Better to follow the rule, One pump/one purpose. Add additional
plumbing or pumps but do not use solids-removal equipment feed
pumps for anything but their stated purpose. This book shows how the
equipment works and how it should be plumbed.
While drilling wells, drilling fluid is processed at the surface to remove
drilled solids and blend the necessary additives to allow drilling fluid to
meet specifications. Drilling-fluid processing systems are described in
this book from both a theoretical point of view and practical guidelines.
It will be as useful for a student of drilling as for the person on the rig.
Drill bit cuttings and pieces of formation that have sloughed into the
well bore (collectively called drilled solids) are brought to the surface by
the drilling fluid. The fluid flows across a shale shaker before entering the
mud pits. Most shale shakers impart a vibratory motion to a wire or
plastic mesh screen. This motion allows the drilling fluid to pass through
the screen and removes particles larger than the openings in the screen.

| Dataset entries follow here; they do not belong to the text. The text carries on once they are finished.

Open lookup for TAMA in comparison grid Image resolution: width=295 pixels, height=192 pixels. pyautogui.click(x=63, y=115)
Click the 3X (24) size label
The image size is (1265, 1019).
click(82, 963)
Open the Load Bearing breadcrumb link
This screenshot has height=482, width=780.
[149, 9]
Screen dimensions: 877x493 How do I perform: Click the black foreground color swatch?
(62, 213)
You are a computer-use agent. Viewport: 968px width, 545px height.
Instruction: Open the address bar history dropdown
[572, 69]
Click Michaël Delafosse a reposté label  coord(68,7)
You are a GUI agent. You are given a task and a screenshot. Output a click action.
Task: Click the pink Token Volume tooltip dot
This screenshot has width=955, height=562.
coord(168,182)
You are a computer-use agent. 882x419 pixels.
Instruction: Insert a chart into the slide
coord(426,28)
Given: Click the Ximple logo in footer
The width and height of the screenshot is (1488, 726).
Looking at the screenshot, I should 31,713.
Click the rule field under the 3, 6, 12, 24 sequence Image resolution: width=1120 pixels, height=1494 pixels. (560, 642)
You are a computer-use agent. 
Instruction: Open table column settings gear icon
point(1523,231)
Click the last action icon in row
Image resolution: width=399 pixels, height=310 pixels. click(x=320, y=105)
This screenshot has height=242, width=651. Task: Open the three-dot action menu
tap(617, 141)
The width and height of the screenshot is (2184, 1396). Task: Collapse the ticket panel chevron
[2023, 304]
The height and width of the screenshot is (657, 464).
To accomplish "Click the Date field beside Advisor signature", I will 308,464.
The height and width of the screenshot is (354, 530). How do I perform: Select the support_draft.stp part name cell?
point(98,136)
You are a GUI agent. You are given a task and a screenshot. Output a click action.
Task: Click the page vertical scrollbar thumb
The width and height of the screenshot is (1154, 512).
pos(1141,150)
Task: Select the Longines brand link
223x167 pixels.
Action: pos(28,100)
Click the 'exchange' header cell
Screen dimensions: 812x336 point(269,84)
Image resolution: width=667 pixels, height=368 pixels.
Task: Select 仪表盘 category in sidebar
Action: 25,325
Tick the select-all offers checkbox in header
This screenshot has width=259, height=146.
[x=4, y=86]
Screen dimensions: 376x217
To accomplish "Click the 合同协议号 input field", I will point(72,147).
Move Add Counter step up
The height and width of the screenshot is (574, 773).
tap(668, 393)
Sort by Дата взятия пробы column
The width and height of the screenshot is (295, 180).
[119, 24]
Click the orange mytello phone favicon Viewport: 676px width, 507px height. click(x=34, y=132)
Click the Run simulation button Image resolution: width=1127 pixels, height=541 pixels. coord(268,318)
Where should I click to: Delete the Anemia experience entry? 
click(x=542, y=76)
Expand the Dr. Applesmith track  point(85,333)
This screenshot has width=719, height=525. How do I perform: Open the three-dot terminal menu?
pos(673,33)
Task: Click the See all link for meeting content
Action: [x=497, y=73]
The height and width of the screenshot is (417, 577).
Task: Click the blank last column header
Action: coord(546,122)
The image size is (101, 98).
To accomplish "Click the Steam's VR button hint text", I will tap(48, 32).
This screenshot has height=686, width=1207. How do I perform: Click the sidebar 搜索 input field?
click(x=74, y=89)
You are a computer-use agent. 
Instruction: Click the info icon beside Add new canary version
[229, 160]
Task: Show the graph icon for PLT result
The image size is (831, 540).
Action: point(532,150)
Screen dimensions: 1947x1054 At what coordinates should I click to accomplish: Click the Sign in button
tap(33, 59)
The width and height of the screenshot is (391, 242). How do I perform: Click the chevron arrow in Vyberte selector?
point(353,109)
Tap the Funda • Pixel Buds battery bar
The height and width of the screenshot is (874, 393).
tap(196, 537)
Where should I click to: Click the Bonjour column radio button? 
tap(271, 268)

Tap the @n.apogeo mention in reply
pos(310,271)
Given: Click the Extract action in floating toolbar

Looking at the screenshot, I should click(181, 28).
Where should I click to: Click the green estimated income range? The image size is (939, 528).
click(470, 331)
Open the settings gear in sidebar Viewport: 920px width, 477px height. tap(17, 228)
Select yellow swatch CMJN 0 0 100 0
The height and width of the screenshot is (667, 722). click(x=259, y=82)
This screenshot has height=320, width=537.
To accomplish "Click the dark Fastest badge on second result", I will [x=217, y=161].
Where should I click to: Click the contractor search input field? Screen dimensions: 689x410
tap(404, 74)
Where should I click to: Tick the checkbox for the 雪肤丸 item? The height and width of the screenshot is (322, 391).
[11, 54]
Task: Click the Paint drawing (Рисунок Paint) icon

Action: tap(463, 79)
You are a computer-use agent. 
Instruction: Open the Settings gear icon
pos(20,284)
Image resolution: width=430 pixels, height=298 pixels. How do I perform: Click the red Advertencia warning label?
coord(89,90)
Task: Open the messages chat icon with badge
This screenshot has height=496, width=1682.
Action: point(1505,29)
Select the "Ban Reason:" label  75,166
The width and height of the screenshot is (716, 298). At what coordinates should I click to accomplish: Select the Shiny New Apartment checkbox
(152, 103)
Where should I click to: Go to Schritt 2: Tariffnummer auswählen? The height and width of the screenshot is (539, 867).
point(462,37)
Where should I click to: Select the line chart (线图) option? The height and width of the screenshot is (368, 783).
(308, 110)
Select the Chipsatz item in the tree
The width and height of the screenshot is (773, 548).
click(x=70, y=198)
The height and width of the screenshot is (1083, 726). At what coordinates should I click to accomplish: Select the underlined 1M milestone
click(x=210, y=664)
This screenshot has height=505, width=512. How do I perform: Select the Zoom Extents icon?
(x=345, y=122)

Usually drilled solids must be maintained at some relatively low
concentration. The reason for the need for this control is explained in
the next section. The shale shaker is the initial and primary drilled-solids
removal device and usually works in conjunction with other solidsremoval
equipment located downstream.
Solids-control equipment, also called solids-removal equipment or
drilled-solids management equipment, is designed to remove drilled
solids from a circulating drilling fluid. This equipment includes gumbo
removers, scalper shakers, shale shakers, dryer shakers, desanders,
desilters, mud cleaners, and centrifuges. These components, in various
arrangements, are used to remove specific-size particles from drilling
fluid. Knowledge of operating principles of auxiliary equipment, such
as agitators, mud guns, mud hoppers, gas busters, degassers, and
centrifugal pumps, is necessary to properly process drilling fluid in
surface systems. All of this equipment is discussed in this book.
However, the best equipment available is insufficient if it processes only
a portion of the active drilling fluid coming from the well.